Seeding Random Number Generators

Despite what administrators, software engineers, most IT professionals and your family members tell you, computers actually do exactly what you tell them to do. This leads to one of the oddest practical problems in computer science: generating truly random data. You might have heard about some unique ways that people have used to feed in extra bits of entropy in order to seed random number generators. Pointing cameras at lava lamps, measuring mouse movements, microphone input, internal component temperatures and CPU frequencies have all been used as sources of randomness in order to seed random number generators. What I’m going to talk about is how some popular programming languages seed their random number generators by default.

Python

Python has a pretty easy to use random module. The documentation for how the random number is seeded is very explicit. If no seed is provided, /dev/urandom is used. On systems that don’t provide a source of randomness, the system time is used. It’s not kidding. It literally just calls time.time().

Java

Java uses the system time mixed in with a value that intends to make the seed a bit more unique from the other seed. I’ve since found a really good StackOverflow question with the relevant code, references and speculation on why those magic numbers were chosen.

Go

Go has two different random number generators. One to power simple cases where naive randomness is needed and one to assist with the fairly extensive crypto packages in go’s standard library. Let’s look at math/rand (the non-crypto package) first.

math/rand

math/rand provides a mutex-gated global which enables naive usage without the need to set up a new instance. This is what powers each function that math/rand provides. The code below shows the initialization of this global defined in math/rand/rand.go.

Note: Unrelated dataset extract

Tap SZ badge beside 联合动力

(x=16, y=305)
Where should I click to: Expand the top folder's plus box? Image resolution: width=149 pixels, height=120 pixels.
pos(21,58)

var globalRand = New(&lockedSource{src: NewSource(1)})

This random source defaults to using 1 as the seed. This doesn’t even try to seed it with entropy. It’s the caller’s responsibility to do that. math/rand allows you to create your own random source instances (each with their own seeds), which you’ll want to do for each goroutine if you need to get random data from multiple goroutines because of the mutex around the global random number generator source. Remember: It’s far too common for benchmarks to unintentionally measure the performance of random number generators instead of the intended target.

crypto/rand

When I saw how the math/rand random number generator was seeded by default I figured that the crypto libraries must use something else or seed it explicitly. That turns out to be the case. The crypto random number generator is much simpler. It just consists of an io.Reader which produces random data. That’s shown in crypto/rand/rand.go. You might notice that there’s no implementation for io.Reader in that file. The reason for this is that the implementation of the io.Reader interface is platform specific. For unix machines, /dev/urandom is used.

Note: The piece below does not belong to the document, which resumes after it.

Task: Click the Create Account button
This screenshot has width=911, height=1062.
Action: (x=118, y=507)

const urandomDevice = "/dev/urandom"
...
func (r *devReader) Read(b []byte) (n int, err error) {
if altGetRandom != nil && r.name == urandomDevice && altGetRandom(b) {
return len(b), nil
}
r.mu.Lock()
defer r.mu.Unlock()
if r.f == nil {
f, err := os.Open(r.name)

The mention of altGetRandom looks a bit strange. Well, the rabbit hole gets just slightly deeper as far as unix systems are concerned. For linux, there’s an even more specific implementation which decides if it can use the getrandom system call instead of reading /dev/urandom like a file.

Windows is obviously an altogether different beast than unix. With windows, go uses CryptoAPI 2.0 as shown in crypto/rand/rand_windows.go.

What I Learned

For trivial uses, random number generators are usually seeded with the current timestamp. Random number generators intended for cryptography usually defer to the operating system in order to generate randomness. Operating system kernels are in a better place to maintain a common pool of entropy for many different programs. In unix-based systems, this is typically done through a number of kernel modules which pull from many of the sources I mentioned at the beginning.